Ask the Doctor

Q&A with Marie Hélène Saint-Hilaire, MD, FRCP (C)

Dr. Marie Hélène Saint-Hilaire, Medical Director of the APDA Information & Referral Center and Center of Advanced Research Boston University, APDA Scientific Advisory Board member

Q. I take 150 mg of Sinemet three times a day. In spite of all my exercising, I am beginning to fall again. Would upping my dose make me more likely to have dyskinesia?

A. Dyskinesia can result from too much levodopa in the system, but its variable from person to person. Your physician should make recommendations that are specific to you. A physical therapy evaluation by a therapist familiar with PD is also important for issues with posture and balance.

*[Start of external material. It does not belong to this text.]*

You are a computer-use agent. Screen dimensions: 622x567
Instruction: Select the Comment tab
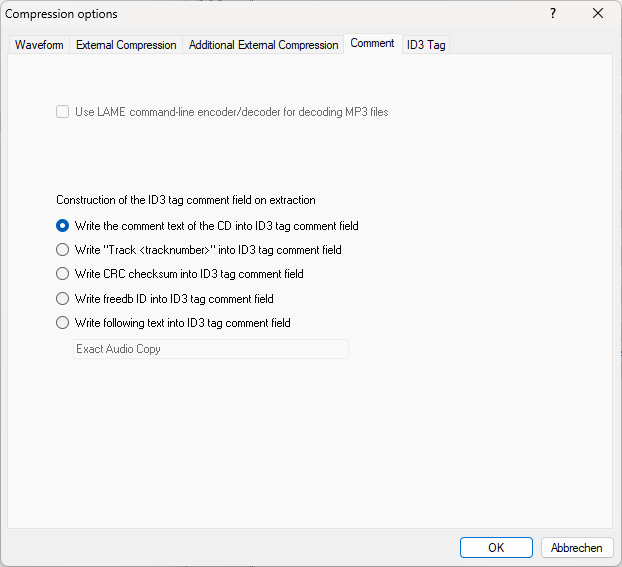[372, 44]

Q. Does the body build a tolerance to Sinemet over time? Is it better to delay the start of treatment if symptoms are not that severe?

A. A person does not develop a tolerance to Sinemet. However, a person may develop long-term effects of levodopa, like dyskinesia or motor fluctuations. Some physicians will delay the start of medication or use a milder agent to delay the onset of motor fluctuations. Some individuals’ symptoms require that levodopa be started early. It is highly individualized, so it is important to discuss with your physician.

Q. How far does my Parkinson’s have to progress to be able to get brain surgery?

A. Generally, Deep Brain Stimulation (DBS) surgery is considered when a person develops motor fluctuations that are not improved by medication adjustments. This could include “wearing off” or “off periods” (when medications don’t adequately relieve symptoms), dyskinesia (involuntary movements), or tremors. Researchers continue to study the best time to offer this procedure.